§ **Data items**
----

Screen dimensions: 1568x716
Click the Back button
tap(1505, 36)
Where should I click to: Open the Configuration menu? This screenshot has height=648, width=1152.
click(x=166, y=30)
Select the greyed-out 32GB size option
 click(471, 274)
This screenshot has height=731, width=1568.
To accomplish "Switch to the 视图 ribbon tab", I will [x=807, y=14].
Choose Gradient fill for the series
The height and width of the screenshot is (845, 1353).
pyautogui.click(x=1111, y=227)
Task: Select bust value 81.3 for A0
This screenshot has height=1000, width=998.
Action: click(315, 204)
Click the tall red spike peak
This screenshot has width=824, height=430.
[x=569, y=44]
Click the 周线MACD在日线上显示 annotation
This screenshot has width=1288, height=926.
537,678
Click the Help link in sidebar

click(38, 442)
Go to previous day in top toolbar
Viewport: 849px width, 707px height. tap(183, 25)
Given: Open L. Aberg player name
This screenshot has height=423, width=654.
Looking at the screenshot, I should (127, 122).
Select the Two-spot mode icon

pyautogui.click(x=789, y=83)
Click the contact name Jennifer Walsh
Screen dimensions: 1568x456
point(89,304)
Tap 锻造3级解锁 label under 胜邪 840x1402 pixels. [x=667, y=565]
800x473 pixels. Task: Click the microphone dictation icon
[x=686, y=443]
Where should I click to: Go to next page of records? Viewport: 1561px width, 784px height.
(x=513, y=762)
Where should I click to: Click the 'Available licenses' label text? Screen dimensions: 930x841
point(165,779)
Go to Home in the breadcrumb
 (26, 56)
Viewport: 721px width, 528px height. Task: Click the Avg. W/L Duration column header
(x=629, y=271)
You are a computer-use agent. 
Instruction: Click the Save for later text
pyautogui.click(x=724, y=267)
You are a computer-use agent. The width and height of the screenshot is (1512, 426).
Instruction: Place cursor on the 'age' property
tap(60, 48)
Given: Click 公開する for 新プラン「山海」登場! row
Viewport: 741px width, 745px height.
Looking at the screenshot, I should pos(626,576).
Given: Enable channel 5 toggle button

----

§ **Directions for this task**
Restating all of the data exactly is the whole task.

§ **Solution**
Screen dimensions: 1568x716
Click the Back button
tap(1505, 36)
Where should I click to: Open the Configuration menu? This screenshot has height=648, width=1152.
click(x=166, y=30)
Select the greyed-out 32GB size option
 click(471, 274)
This screenshot has height=731, width=1568.
To accomplish "Switch to the 视图 ribbon tab", I will [x=807, y=14].
Choose Gradient fill for the series
The height and width of the screenshot is (845, 1353).
pyautogui.click(x=1111, y=227)
Task: Select bust value 81.3 for A0
This screenshot has height=1000, width=998.
Action: click(315, 204)
Click the tall red spike peak
This screenshot has width=824, height=430.
[x=569, y=44]
Click the 周线MACD在日线上显示 annotation
This screenshot has width=1288, height=926.
537,678
Click the Help link in sidebar

click(38, 442)
Go to previous day in top toolbar
Viewport: 849px width, 707px height. tap(183, 25)
Given: Open L. Aberg player name
This screenshot has height=423, width=654.
Looking at the screenshot, I should (127, 122).
Select the Two-spot mode icon

pyautogui.click(x=789, y=83)
Click the contact name Jennifer Walsh
Screen dimensions: 1568x456
point(89,304)
Tap 锻造3级解锁 label under 胜邪 840x1402 pixels. [x=667, y=565]
800x473 pixels. Task: Click the microphone dictation icon
[x=686, y=443]
Where should I click to: Go to next page of records? Viewport: 1561px width, 784px height.
(x=513, y=762)
Where should I click to: Click the 'Available licenses' label text? Screen dimensions: 930x841
point(165,779)
Go to Home in the breadcrumb
 (26, 56)
Viewport: 721px width, 528px height. Task: Click the Avg. W/L Duration column header
(x=629, y=271)
You are a computer-use agent. 
Instruction: Click the Save for later text
pyautogui.click(x=724, y=267)
You are a computer-use agent. The width and height of the screenshot is (1512, 426).
Instruction: Place cursor on the 'age' property
tap(60, 48)
Given: Click 公開する for 新プラン「山海」登場! row
Viewport: 741px width, 745px height.
Looking at the screenshot, I should pos(626,576).
Given: Enable channel 5 toggle button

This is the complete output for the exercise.